United States v. Byrd

100 F. Supp. 2d 342, 2000 U.S. Dist. LEXIS 3776, 2000 WL 729418
CourtDistrict Court, E.D. North Carolina
DecidedFebruary 27, 2000
Docket5:99-cv-00021
StatusPublished
Cited by3 cases

This text of 100 F. Supp. 2d 342 (United States v. Byrd) is published on Counsel Stack Legal Research, covering District Court, E.D. North Carolina primary law. Counsel Stack provides free access to over 12 million legal documents including statutes, case law, regulations, and constitutions.

Bluebook
United States v. Byrd, 100 F. Supp. 2d 342, 2000 U.S. Dist. LEXIS 3776, 2000 WL 729418 (E.D.N.C. 2000).

Opinion

ORDER

TERRENCE WILLIAM BOYLE, Chief Judge.

This matter is before the Court on Defendant’s Motion to Dismiss and Plaintiffs Motion for Summary Judgment. The underlying action alleges that Defendant presented illegally acquired food stamps to a financial institution, causing a false claim to be presented to the United States Government in violation of the False Claims Act, 31 U.S.C. § 3729, et seq.

BACKGROUND

Defendant Byrd, doing business as Byrd’s Bait and Tackle # 1, applied to participate in the United States Department of Agriculture (“U.S.D.A.”) Food Stamp Program and was authorized to do so on November 28, 1989. Defendant withdrew from the Program on February 8, 1996. Subsequent to his withdrawal, and thus without authorization, Defendant accepted food stamp coupons and allegedly redeemed them at a financial institution between February 8, 1996 and January 29, 1997. Defendant allegedly redeemed illegally accepted food stamp coupons on 264 occasions, for a total of $85,012 in false claims.

Defendant pled guilty to food stamp fraud in violation of 7 U.S.C. § 2024(b), which prohibits the illegal “use, transfer, acquisition, alteration, or possession” of food stamps. On January 13, 1999, he was sentenced to twenty-seven (27) months imprisonment and three (3) years of supervised release, and ordered to pay a fine of $50,000 and restitution of $335,263.20 to the U.S.D.A. Food and Nutrition Service.

The Government filed suit for violation of the False Claims Act, specifically 31 U.S.C. § 3729(a)(2), on January 13, 1999. On March 19, 1999 Defendant filed his Motion to Dismiss. On August 6,1999, the United States filed the pending Motion for Summary Judgment and on October 4, 1999 Defendant responded. The motions are fully briefed and ripe for ruling.

ANALYSIS

The Food Stamp Program was enacted by Congress promote good nutrition among low-income households. Food Stamp Act of 1977, 7 U.S.C. § 2011. Fed *344 eral law provides that food stamp coupons may only be used to purchase food in retail food stored which have been approved for participation in the Food Stamp Program by the U.S.D.A. 7 U.S.C. § 2016(b). In order to participate in the Program, retail food stores must apply to the U.S.D.A. in accordance with applicable regulations. 7 U.S.C. § 2018(a); 7 C.F.R. 278.

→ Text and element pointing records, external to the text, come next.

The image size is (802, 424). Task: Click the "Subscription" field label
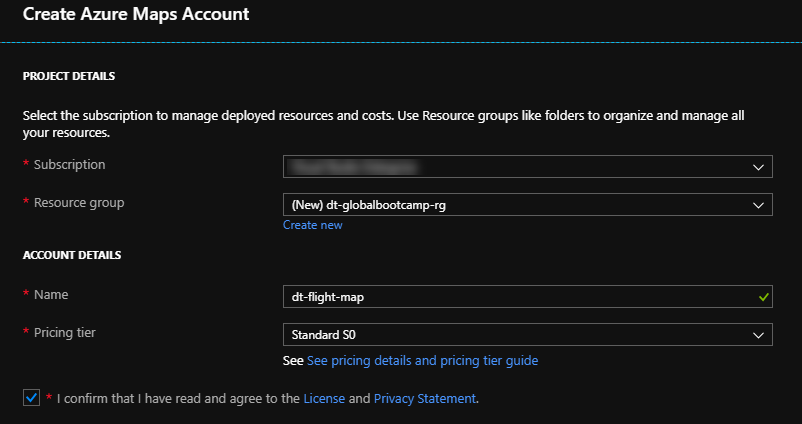pos(69,164)
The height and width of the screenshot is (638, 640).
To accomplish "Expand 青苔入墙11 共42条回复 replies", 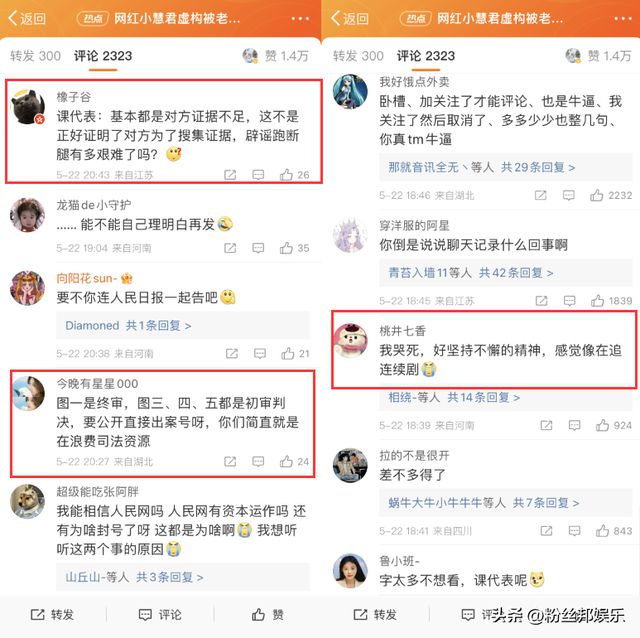I will (x=471, y=273).
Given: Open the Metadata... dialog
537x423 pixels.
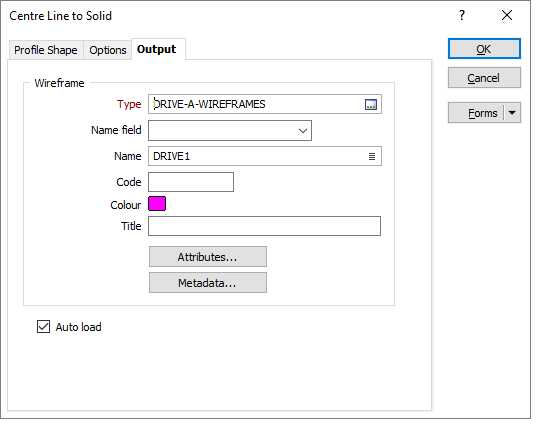Looking at the screenshot, I should pyautogui.click(x=208, y=283).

The False Claims Act imposes civil penalties upon any person who knowingly makes, uses, or causes to be made or used, a false record or statement to get a false or fraudulent claim paid or approved by the Government. 31 U.S.C. § 3729(a)(2). The Government alleges that Defendant deliberately presented or caused fraudulent claims to be presented to the United States Government, and accepted some form of benefit or remuneration based upon these claims which Defendant knew or should have known were false. The Government alleges that, as a result of Defendant’s 264 separate acts, the United States was damaged in the amount of $85,-012, the total face value of the food stamp coupons redeemed by the Defendant.

The False Claims Act authorizes treble damages and a penalty of between $5,000 and $10,000 per false claim. Thus, the Government seeks treble damages of $255,036 and the maximum $10,000 penalty per each of the 264 false claims, for a total of $2,895,036. In its Memorandum of Law, the Government indicates its willingness to limit its request to the minimum amount authorized by the False Claims Act, which would result in treble damages of $255,036 and a $5,000 penalty per each of the 264 false claims, for a total of$l,575,036 in damages and penalties.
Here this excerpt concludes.